In fact, state audits found repeated failures in the system, which the governor has acknowledged was not designed to be able to handle the surge in claims.
In December 2018, a month before DeSantis was sworn in, Lawson, then president of Visit Florida, warned the governor’s transition team about grave deficiencies in the state’s unemployment compensation portal. The memo noted that the state’s reemployment system “may struggle in the event claims volume increases in the future.”
“To his credit, he submitted a memo to the governor even before the governor got sworn in,” said state Sen. Annette Taddeo, adding that addressing the deficiencies “was not a priority of the DeSantis administration.”
The governor’s office has said that it was not aware of the “extraordinary deficiencies” and could not have foreseen the coming meltdown.
Tonya Olson, a physical therapist in St. Petersburg who waited three months for her first unemployment check, said Lawson was made to be a scapegoat and was one of the few who actually seemed to care.
“He’s the only person that I’ve seen who’s gone on record to apologize, take responsibility, and pledge to fix CONNECT and get people paid,” she said.
DeSantis has begun reopening much of Florida’s economy, allowing some Floridians to return to work even as the state continues to contain the COVID-19 outbreak.

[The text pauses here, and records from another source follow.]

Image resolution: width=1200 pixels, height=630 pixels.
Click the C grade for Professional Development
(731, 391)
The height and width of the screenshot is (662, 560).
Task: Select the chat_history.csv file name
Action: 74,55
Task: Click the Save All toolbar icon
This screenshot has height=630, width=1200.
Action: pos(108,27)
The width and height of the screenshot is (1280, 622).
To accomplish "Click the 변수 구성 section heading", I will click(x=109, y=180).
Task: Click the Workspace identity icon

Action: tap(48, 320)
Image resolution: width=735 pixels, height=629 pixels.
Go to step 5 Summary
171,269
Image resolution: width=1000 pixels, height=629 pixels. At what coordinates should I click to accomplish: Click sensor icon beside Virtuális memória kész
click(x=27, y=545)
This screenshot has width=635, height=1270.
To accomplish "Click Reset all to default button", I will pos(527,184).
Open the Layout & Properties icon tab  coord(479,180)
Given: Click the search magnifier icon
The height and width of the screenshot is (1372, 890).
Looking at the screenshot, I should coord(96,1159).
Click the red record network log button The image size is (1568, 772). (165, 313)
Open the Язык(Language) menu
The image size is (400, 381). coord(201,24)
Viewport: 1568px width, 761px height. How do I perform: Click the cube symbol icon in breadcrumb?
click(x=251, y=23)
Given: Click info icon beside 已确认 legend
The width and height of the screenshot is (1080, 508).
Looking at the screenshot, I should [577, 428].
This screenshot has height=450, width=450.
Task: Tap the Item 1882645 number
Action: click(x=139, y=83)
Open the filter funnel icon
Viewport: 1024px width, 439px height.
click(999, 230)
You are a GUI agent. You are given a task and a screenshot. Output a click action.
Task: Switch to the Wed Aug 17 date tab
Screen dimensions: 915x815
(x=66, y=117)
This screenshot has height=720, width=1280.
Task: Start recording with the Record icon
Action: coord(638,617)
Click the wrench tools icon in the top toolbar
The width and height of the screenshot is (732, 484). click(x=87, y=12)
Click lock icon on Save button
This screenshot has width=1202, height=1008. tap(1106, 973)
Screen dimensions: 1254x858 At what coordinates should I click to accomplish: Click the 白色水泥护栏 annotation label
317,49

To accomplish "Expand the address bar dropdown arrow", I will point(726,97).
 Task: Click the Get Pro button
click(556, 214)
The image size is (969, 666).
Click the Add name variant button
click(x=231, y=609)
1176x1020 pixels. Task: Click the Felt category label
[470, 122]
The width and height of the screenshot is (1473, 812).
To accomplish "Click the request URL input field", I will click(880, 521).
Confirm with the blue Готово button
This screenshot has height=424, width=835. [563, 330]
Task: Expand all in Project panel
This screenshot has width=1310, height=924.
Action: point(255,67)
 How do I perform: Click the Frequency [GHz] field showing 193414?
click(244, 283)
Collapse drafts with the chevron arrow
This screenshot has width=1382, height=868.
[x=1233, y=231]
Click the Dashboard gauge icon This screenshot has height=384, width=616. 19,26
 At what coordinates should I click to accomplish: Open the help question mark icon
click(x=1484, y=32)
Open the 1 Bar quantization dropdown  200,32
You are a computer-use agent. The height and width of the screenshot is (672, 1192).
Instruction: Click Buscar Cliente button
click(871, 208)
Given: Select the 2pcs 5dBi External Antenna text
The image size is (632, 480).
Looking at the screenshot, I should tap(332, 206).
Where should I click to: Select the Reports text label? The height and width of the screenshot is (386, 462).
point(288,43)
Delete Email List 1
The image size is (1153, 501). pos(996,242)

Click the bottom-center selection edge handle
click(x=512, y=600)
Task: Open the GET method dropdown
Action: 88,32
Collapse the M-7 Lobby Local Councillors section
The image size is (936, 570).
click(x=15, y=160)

Since March 15, the department said it has processed nearly 3.7 million claims – paying out $14.6 billion in benefits to more than 1.9 million claimants. Much of that money – $11.5 billion – came from the federal government.
Under pressure, the governor ordered the department to install additional servers and to hire hundreds of temporary staffers to accommodate the deluge of calls.
With the state’s unemployment rate in July at 11.3%, more than 1.1 million Floridians remain out of work and the system continues straining to keep up.
“To this day we see new unemployment claims come our way, including from Floridians who haven’t seen a dime and others who are missing weeks of back pay. We need to completely dismantle and rebuild DEO with new people and policies,” said state Rep. Anna V. Eskamani.
Florida Democrats, who have been releasing a daily tally of those waiting for benefits, say the DeSantis has not fully resolved problems. According to state Senate Democrats, 1.7 million Floridians are waiting for benefits.
Associated Press writers Kelli Kennedy in Miami and Brendan Farrington in Tallahassee contributed to this report.